_Provided data_.
···

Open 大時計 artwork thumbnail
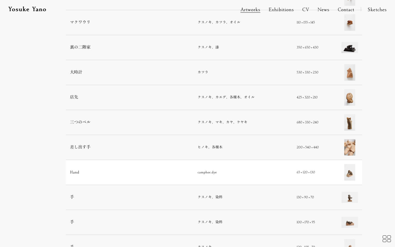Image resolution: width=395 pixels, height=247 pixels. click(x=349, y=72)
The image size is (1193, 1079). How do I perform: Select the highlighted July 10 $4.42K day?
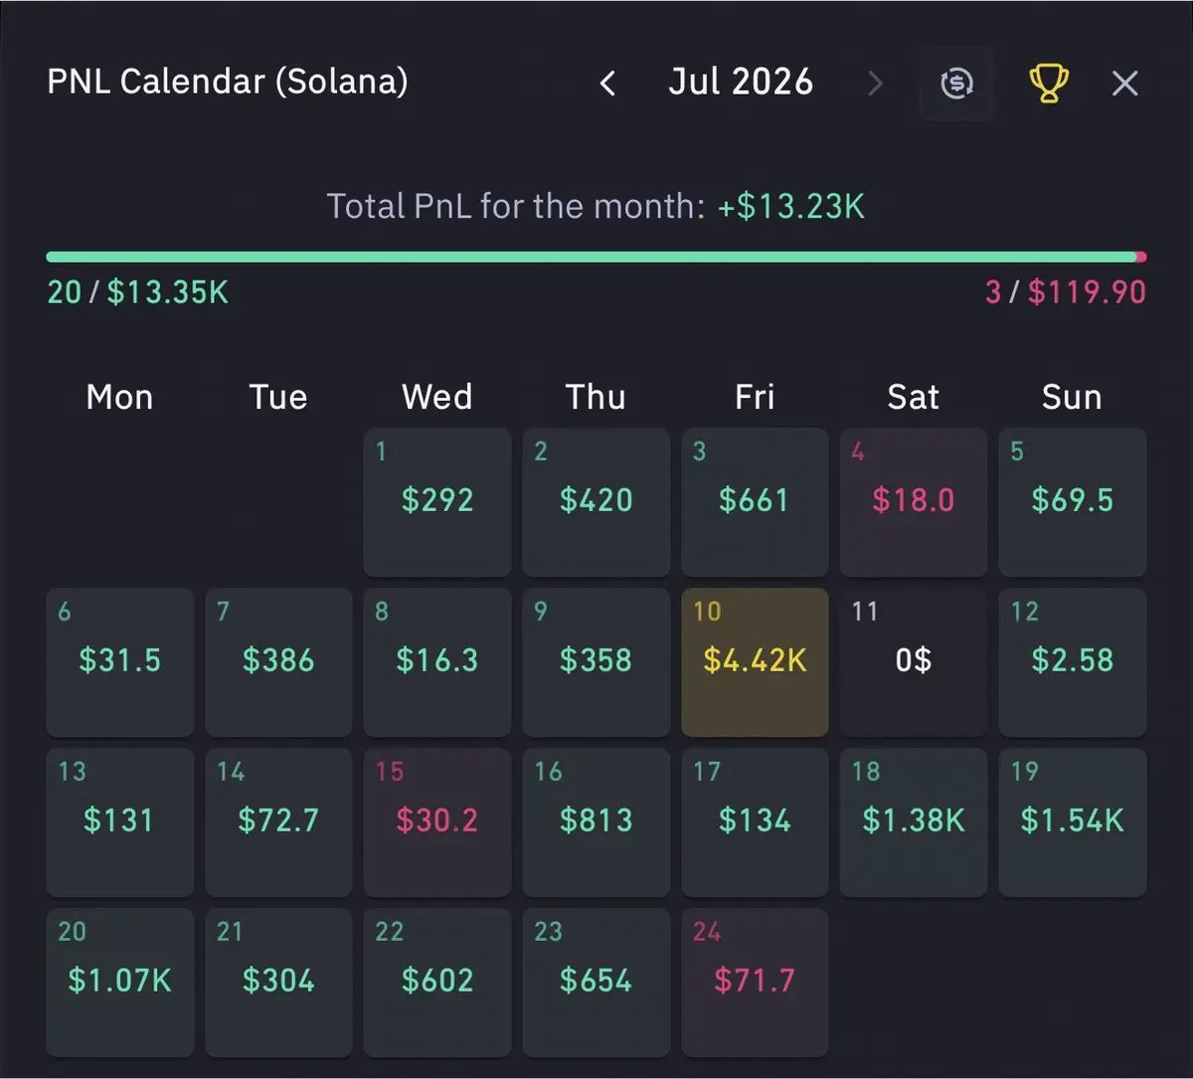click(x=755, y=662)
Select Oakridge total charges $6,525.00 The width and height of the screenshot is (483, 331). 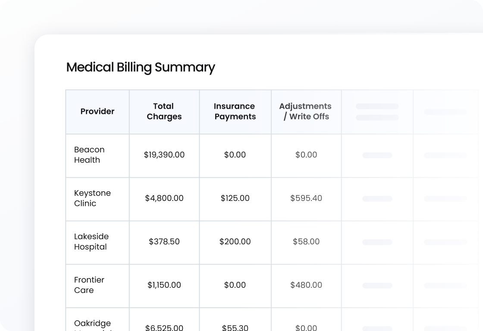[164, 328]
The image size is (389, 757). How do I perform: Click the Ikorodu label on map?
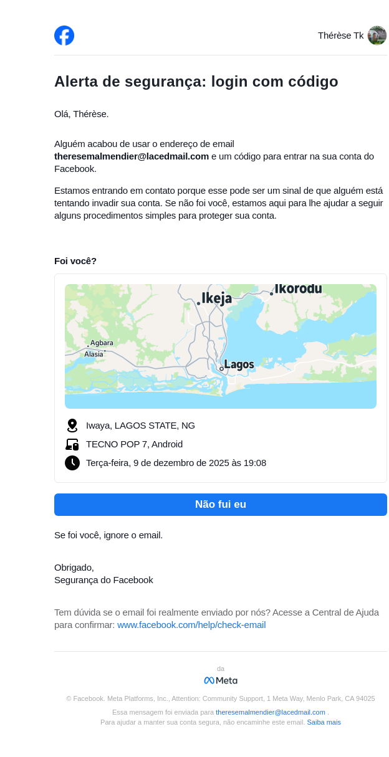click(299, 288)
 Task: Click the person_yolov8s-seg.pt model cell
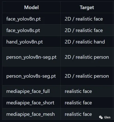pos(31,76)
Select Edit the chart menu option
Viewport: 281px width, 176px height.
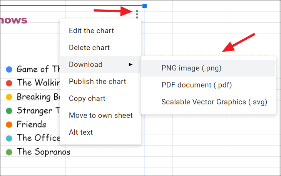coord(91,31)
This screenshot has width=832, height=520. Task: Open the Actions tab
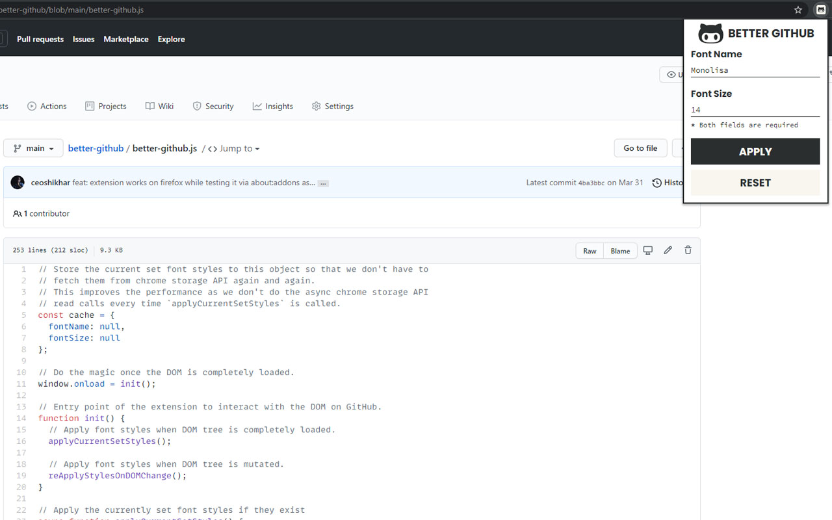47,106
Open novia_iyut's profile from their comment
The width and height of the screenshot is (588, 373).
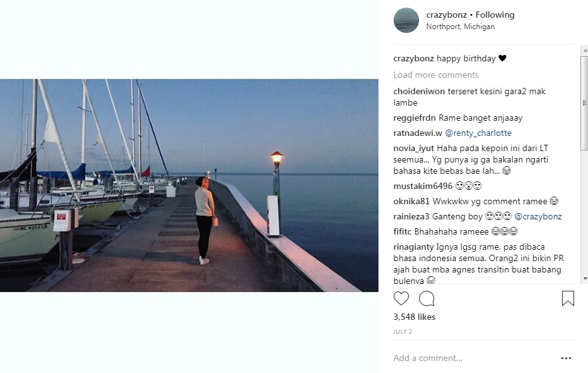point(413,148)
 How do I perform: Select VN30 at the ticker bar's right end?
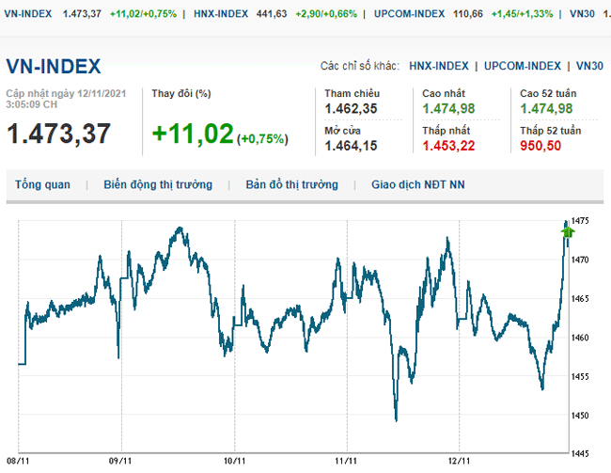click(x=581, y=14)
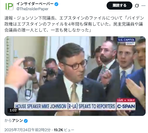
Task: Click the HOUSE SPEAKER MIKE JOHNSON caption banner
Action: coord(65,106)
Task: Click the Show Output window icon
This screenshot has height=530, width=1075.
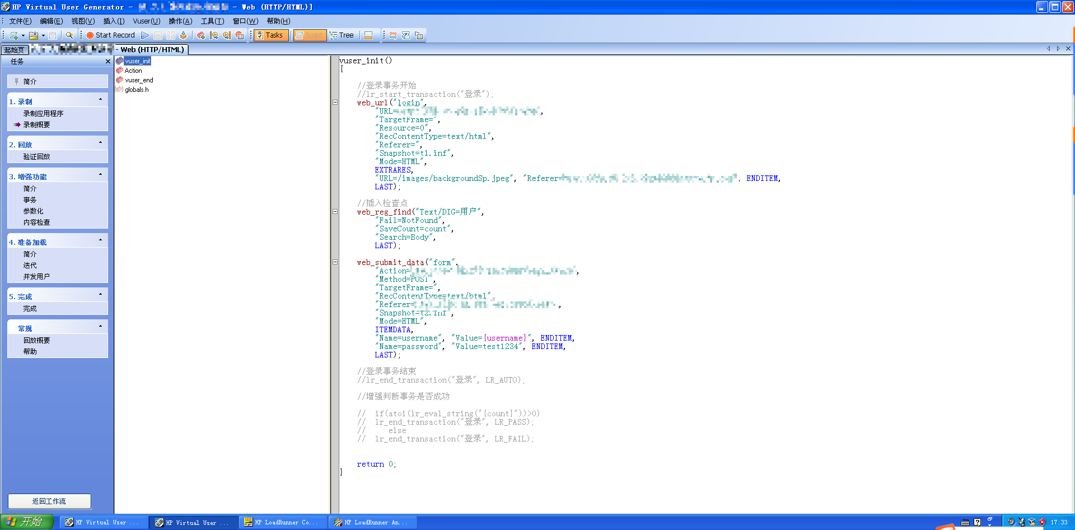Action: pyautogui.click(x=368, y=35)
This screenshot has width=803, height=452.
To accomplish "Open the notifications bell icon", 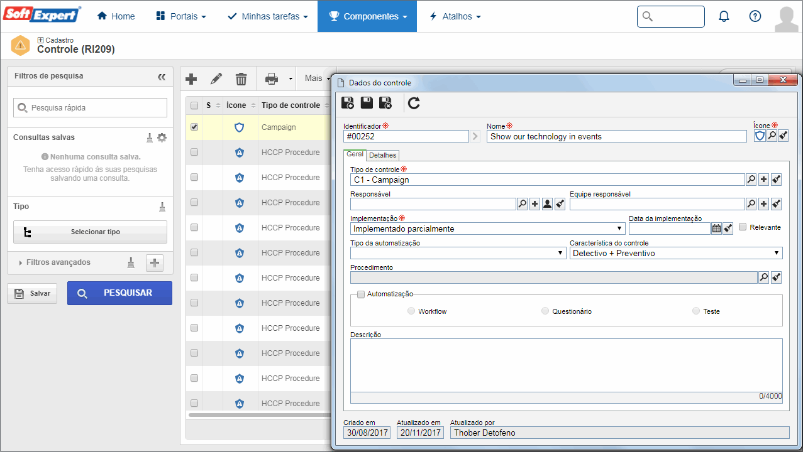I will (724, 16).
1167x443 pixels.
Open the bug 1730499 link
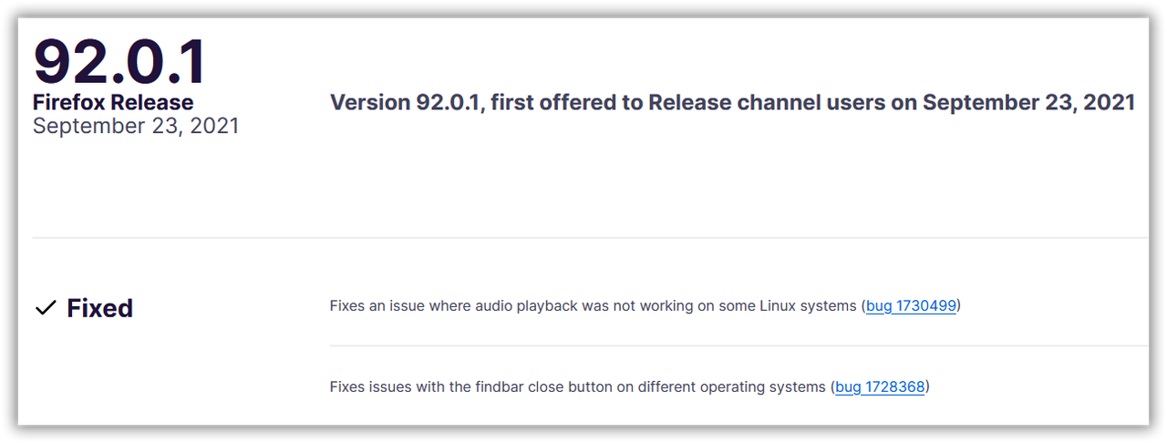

···

_About this task_. Among the records above, locate the line containing "The width and height of the screenshot is (588, 373)." and the line containing "Task: Click the Show Output window icon", then transcribe exactly the lines starting at the first and ending at the second, with no pictures.

_Result of this exercise_.
The width and height of the screenshot is (588, 373).
point(413,148)
 How do I perform: Select VN30 at the ticker bar's right end?
click(x=581, y=14)
Task: Click the HOUSE SPEAKER MIKE JOHNSON caption banner
Action: coord(65,106)
Task: Click the Show Output window icon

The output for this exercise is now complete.